*The problem*:
Copy out the lines below word for word, starting with the line that contains "Given: Click the crossed milk carton icon" and ending with the line that contains "Action: [343, 220]", both included.

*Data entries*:
····················
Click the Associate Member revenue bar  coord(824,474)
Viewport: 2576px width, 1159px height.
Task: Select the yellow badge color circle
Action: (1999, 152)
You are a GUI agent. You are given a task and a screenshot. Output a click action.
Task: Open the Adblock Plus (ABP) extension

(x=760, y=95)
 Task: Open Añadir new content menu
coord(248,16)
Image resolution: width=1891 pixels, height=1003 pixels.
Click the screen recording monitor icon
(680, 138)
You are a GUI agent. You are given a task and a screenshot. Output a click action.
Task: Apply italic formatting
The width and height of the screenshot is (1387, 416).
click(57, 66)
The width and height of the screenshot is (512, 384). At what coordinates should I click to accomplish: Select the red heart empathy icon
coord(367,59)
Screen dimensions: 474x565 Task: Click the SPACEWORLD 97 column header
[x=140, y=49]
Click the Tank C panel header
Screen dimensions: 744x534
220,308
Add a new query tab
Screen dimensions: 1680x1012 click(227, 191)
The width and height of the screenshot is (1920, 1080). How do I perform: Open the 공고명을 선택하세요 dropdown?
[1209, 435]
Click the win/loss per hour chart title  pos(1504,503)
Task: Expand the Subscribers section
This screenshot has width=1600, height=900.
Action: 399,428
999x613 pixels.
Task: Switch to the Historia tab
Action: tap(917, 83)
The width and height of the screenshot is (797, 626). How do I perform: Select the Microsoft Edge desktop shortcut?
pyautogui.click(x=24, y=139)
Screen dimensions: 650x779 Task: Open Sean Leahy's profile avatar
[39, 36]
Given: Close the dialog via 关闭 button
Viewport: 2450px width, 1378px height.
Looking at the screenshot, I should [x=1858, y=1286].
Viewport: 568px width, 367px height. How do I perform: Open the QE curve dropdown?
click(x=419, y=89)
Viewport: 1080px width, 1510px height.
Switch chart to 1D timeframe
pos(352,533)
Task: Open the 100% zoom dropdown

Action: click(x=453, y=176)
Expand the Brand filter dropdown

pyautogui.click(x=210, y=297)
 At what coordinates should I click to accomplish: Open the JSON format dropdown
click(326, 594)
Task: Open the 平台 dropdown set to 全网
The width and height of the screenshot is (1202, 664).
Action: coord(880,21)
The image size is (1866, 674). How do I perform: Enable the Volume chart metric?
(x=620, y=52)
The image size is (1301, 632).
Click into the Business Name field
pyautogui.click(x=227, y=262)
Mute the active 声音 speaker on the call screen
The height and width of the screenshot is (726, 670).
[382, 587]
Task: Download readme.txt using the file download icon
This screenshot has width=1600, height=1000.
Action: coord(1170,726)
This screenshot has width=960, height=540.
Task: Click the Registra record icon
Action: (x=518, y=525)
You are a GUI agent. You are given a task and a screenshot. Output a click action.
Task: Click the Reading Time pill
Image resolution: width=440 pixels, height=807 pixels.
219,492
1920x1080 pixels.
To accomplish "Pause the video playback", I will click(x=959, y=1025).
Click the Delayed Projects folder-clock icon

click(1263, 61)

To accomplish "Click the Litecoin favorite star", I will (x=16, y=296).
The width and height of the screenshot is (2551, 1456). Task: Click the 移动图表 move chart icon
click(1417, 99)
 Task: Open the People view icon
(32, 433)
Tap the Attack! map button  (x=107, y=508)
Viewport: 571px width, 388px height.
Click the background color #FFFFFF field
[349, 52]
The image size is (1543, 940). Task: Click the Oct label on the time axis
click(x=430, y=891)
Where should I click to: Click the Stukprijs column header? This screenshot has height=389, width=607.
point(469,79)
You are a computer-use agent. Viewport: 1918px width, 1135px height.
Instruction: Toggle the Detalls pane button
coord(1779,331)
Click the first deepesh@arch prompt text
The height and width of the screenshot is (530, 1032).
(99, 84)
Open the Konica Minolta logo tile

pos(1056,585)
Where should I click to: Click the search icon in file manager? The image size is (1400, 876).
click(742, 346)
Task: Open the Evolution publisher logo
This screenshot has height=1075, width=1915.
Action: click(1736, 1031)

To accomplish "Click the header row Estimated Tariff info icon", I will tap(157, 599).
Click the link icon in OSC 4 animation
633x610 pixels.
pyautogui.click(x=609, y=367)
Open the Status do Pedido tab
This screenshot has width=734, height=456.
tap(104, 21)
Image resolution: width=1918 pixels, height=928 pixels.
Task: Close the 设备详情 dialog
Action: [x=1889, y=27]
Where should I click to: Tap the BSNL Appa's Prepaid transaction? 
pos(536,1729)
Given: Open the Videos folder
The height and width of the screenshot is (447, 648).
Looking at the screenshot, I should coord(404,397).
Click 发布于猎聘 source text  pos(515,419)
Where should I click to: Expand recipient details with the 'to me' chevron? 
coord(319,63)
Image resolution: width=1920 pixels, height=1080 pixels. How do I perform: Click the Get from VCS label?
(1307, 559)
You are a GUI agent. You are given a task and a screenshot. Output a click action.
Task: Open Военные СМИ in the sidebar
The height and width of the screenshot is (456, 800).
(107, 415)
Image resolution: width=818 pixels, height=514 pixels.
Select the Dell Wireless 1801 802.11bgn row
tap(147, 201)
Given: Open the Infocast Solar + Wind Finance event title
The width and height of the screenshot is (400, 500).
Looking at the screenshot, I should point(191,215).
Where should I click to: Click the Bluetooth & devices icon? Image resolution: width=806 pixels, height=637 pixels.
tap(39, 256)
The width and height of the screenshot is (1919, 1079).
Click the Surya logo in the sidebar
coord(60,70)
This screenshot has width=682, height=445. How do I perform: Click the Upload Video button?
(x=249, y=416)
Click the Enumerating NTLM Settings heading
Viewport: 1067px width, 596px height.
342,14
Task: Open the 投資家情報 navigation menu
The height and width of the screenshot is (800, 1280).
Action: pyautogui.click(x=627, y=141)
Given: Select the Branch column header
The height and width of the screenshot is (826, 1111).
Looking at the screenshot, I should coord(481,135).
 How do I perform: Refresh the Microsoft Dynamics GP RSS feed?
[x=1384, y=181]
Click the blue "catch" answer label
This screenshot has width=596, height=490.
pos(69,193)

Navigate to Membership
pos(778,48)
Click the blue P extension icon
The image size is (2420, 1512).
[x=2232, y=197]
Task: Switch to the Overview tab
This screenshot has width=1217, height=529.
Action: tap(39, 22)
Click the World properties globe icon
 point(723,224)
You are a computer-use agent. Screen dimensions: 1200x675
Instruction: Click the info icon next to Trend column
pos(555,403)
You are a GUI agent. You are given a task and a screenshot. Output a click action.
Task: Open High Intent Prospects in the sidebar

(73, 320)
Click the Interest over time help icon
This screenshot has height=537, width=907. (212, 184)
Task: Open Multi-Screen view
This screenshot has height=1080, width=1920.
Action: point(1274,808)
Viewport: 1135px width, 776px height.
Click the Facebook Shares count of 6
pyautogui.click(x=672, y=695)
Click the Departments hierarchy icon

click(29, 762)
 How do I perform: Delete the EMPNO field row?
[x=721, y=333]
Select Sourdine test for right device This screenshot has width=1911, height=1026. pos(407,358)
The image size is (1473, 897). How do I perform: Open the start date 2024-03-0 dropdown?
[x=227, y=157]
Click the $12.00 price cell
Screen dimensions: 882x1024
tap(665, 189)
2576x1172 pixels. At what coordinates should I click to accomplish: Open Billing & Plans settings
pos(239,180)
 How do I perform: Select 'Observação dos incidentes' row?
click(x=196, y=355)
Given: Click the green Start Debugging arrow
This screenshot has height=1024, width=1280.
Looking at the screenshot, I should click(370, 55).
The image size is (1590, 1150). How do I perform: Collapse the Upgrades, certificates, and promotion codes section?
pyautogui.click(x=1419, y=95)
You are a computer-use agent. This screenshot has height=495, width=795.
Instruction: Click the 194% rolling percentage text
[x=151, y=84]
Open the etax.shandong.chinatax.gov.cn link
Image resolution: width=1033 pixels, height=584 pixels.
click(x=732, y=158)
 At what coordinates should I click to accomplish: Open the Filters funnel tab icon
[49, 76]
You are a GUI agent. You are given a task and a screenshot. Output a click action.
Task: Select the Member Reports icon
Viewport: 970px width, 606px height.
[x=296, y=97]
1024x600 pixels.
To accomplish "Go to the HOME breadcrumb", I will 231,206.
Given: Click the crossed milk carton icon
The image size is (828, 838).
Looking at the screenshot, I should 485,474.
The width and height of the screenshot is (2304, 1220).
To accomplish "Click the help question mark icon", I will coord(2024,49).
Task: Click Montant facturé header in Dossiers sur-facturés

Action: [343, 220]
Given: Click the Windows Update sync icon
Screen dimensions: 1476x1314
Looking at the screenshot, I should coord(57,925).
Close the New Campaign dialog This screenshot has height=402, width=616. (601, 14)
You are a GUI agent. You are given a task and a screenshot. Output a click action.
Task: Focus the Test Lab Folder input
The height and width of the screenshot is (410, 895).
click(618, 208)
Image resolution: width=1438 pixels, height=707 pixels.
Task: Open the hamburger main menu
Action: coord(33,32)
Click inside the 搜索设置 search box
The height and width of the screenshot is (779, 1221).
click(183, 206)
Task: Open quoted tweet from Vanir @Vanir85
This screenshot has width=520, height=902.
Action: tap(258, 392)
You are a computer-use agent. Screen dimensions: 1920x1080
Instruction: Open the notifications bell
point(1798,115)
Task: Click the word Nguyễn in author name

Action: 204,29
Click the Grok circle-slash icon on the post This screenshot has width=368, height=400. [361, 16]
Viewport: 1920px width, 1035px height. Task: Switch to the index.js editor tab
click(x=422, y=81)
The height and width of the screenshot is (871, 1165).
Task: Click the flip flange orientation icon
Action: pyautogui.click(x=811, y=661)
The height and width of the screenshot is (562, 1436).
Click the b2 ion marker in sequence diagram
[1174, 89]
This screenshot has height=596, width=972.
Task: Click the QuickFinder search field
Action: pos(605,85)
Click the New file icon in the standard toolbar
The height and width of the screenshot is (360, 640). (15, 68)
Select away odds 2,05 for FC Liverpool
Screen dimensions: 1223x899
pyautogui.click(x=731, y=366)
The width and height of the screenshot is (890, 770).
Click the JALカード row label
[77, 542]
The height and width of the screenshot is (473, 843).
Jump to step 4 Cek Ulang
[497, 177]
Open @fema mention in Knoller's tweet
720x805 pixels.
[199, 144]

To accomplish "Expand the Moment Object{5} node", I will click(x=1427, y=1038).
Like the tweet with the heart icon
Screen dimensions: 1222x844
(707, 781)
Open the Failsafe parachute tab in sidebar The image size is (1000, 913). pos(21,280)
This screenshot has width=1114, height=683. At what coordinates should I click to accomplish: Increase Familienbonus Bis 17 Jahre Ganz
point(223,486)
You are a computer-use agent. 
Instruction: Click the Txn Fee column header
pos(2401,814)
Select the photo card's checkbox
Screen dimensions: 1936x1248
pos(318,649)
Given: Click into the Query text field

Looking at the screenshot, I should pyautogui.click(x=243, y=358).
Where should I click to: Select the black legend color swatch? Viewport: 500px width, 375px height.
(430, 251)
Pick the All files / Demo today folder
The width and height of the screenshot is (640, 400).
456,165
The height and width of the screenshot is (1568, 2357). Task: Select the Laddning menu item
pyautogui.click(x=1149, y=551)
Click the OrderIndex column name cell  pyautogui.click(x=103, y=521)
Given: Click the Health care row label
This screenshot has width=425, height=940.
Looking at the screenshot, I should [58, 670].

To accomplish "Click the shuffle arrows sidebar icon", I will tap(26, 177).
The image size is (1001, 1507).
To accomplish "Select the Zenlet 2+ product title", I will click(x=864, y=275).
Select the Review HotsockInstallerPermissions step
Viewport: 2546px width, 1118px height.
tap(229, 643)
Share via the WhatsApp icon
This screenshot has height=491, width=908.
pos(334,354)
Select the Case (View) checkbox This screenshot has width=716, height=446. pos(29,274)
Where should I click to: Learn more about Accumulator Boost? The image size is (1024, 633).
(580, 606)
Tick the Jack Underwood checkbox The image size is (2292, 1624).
····················
*Worked answer*:
Given: Click the crossed milk carton icon
The image size is (828, 838).
Looking at the screenshot, I should 485,474.
The width and height of the screenshot is (2304, 1220).
To accomplish "Click the help question mark icon", I will coord(2024,49).
Task: Click Montant facturé header in Dossiers sur-facturés

Action: [343, 220]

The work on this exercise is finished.